Similar document search with OpenSearch

Wed, Jan 11, 2023 · Shunsuke Goto

This blog is available in Japanese here: OpenSearch を使用した類似文書検索

When users need to find multiple results in your search data, such as recommendations for similar articles on a news website or recommendations for related products on an e-commerce site, you can take advantage of similar document search inside of OpenSearch. When you give OpenSearch a document as a query, similar document search retrieves contents similar to the query document.

There are two main approaches to retrieving similar documents:

  1. Retrieval based on the similarity of the contents to the document query
  2. Retrieval based on the user’s query history

This blog post focuses on the first approach and explains how to implement the approach using OpenSearch.

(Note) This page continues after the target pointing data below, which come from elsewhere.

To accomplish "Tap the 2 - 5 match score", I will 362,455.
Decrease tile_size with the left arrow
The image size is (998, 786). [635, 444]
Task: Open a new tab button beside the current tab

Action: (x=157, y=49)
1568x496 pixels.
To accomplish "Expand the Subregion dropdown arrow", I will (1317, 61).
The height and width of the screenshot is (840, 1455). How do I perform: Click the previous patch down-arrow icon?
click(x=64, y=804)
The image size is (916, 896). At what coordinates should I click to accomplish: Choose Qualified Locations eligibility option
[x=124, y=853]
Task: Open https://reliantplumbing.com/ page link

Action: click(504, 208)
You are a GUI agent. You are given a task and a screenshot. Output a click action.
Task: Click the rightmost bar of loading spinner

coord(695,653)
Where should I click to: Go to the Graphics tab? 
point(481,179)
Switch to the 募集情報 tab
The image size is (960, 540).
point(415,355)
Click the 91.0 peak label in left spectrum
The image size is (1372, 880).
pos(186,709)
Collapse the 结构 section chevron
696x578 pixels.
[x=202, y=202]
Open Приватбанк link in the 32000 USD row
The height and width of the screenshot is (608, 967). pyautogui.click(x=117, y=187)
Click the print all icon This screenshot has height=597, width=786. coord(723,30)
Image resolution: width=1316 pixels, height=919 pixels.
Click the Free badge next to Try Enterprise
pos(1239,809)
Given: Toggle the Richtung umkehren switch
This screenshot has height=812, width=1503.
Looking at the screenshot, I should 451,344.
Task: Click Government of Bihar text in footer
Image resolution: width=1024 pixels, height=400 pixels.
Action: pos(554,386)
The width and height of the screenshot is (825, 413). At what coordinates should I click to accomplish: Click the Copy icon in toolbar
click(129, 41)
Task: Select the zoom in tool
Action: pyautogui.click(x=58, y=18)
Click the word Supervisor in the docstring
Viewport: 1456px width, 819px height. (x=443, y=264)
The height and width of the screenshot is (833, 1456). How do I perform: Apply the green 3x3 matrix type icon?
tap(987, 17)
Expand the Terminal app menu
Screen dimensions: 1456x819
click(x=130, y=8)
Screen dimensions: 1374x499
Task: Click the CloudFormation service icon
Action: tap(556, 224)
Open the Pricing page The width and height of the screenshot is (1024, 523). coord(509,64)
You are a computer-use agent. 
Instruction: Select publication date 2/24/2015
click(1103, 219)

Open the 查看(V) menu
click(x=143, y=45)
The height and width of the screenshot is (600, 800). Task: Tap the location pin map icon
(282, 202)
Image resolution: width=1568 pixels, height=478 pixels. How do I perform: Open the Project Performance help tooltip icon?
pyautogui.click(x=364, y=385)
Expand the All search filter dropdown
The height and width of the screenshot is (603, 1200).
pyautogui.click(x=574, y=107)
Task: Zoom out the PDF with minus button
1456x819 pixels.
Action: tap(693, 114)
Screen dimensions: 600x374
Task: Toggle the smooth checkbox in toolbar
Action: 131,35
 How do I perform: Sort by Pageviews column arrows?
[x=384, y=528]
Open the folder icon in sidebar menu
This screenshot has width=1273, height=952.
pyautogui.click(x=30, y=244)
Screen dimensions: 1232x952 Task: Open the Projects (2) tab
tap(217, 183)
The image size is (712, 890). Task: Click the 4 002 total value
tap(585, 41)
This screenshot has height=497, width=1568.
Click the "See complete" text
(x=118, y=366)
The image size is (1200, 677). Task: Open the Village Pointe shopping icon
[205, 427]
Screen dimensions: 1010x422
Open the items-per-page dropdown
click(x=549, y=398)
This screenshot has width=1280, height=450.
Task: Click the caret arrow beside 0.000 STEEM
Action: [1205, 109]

Similar document search in OpenSearch

1. More like this query

The traditional way to achieve similar document search is to use a More Like This (MLT) query. MLT is a search based on term frequency, which has the assumption that similar documents contain the same words. While MLT is an intuitive mechanism, it lacks the flexibility of considering context or different words with similar meanings.

MLT uses term frequency-inverse document frequency (tf-idf) to extract document features:

  • Term frequency (tf) is the number of times a term appears within a document.
  • Inverse document frequency (idf) is the measure of how rare the term is across all the documents.

tf-idf is the product of tf and idf. That product is used to reflect how important a word is to a document in a collection of documents. MLT analyzes an input document and selects the top k terms with the highest tf-idf to form a query. When a user enters a query, MLT uses the query to return the top similar documents.

2. k-NN

You can also use the k-nearest neighbors (k-NN) algorithm for similar document search. In k-NN, vectors represent documents. When given a query vector, k-NN returns k documents with the highest similarity. To create vectors from documents, you can use a machine learning (ML) model to position documents with similar meanings close to each other. Therefore, similar document search using k-NN allows for more advanced search than MLT because vectors can contain context and not just the same words. However, search results highly depend on the model, and it is quite difficult to understand why certain search results appears where others don’t.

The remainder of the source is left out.